Even though the morning was probably starting to break, the darkness had completely overcome Mary. Heartbroken, she searched for her Savior in the garden. She looked and looked, she went and got the disciples to help her, she even asked the gardener. Her life was dark. She was convinced that her Savior was gone. It was so dark that she did not even see Jesus. In her darkness, she could not see through the exterior of the gardener into his soul. She could not see that her own beloved Savior was standing right next to her.
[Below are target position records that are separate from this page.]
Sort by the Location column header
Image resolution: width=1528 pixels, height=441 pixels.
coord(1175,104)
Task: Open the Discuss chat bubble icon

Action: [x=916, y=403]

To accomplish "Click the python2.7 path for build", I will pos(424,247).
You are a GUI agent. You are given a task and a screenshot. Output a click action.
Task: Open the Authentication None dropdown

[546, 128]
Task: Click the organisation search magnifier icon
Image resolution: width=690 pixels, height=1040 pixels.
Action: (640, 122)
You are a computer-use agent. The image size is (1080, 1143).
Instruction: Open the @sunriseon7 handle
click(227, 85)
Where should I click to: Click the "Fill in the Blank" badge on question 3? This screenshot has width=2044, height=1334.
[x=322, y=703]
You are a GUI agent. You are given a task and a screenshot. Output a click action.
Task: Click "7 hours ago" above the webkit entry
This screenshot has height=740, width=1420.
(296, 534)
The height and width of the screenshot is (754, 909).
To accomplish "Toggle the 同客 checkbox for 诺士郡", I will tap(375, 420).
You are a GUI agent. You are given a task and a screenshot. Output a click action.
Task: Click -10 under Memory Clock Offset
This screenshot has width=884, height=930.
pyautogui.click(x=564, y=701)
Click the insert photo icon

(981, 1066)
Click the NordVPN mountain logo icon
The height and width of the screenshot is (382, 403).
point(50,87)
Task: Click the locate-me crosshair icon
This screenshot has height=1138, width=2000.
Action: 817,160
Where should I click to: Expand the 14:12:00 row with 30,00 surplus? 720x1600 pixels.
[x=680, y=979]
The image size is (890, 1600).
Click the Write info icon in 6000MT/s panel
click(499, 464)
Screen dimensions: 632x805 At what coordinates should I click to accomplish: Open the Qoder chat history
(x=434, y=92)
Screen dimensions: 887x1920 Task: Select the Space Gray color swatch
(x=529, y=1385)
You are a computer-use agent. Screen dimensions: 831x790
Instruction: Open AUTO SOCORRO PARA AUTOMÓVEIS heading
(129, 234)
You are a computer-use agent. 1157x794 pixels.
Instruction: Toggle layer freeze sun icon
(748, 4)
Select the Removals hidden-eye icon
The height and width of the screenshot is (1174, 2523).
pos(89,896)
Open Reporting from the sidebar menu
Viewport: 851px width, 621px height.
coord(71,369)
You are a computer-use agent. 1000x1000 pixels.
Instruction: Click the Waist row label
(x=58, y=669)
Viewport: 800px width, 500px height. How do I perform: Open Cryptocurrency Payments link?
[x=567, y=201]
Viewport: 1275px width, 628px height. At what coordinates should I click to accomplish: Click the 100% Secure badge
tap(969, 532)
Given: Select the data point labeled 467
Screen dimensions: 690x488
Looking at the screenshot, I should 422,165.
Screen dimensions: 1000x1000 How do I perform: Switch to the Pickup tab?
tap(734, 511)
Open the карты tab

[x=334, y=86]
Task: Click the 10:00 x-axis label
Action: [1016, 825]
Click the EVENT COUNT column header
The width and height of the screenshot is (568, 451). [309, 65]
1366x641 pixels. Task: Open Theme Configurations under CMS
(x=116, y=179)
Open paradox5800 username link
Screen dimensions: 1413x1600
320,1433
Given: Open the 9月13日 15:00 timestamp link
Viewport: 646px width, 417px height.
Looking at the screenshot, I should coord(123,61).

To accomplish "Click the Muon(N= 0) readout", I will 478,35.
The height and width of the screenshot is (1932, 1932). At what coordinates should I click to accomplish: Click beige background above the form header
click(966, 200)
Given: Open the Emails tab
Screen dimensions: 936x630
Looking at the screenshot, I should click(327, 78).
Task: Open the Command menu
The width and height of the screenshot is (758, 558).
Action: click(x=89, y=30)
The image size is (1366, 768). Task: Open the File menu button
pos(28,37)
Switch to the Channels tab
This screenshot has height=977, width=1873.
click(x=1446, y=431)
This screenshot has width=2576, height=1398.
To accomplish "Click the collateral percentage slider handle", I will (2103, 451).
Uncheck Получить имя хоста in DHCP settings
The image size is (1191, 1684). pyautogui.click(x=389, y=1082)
What do you do when you are lost in the dark? What do you do when you do not even recognize your own salvation? I have known people who cry from being lonely all while family is gathered around them. What do you do when the darkness penetrates so deep that you cannot see the love that is right in front of your eyes?

Sometimes your eyes will deceive you. Sometimes you will be convinced of one thing, when another thing is all together true. Legal courts have discovered that eye-witness testimony is an extremely poor way to get at the truth. Statistically speaking, eye witnesses hinder the investigation of truth more than they help. The eyes deceive. The eyes see things that are not there. Or, they fail to see what is there. Sometimes, they cannot see Jesus and let you know that the one who created, saves, and redeems you is standing right in front of you. Sometimes they allow you to be lost and lonely when the one who would die for you is right there with you.

When darkness has overtaken your sight completely, Jesus does have one way of getting at you…one way of saving you from the darkness; he speaks your name. In the scriptures we recall that, "He calls his own sheep by name... and the sheep follow him because they know his voice."

“Mary,” Jesus says through the darkness.

Indeed, the sheep know the voice of the shepherd, and Mary knows the voice of the one who loves her. You cannot forget the voice of someone so close to you when you hear your name lovingly spoken. It was the Word after-all that created the heavens and the earth. It was the Word that became flesh and lived among us. And, it is by the Word that we were given a name.  When we hear our name, we recognize our Savior.

Seeing is not believing. It is through listening that we will find the truth. It is through listening that we will remember whose we are. It is through listening that we will hear our names woven through the fabric of life. It is through listening that Christ will pull us from the darkness into newness of life. Take time to listen for the Word. Take time to listen for Christ. Your name is being spoken. And, God speaks your name beautifully, you precious child of God.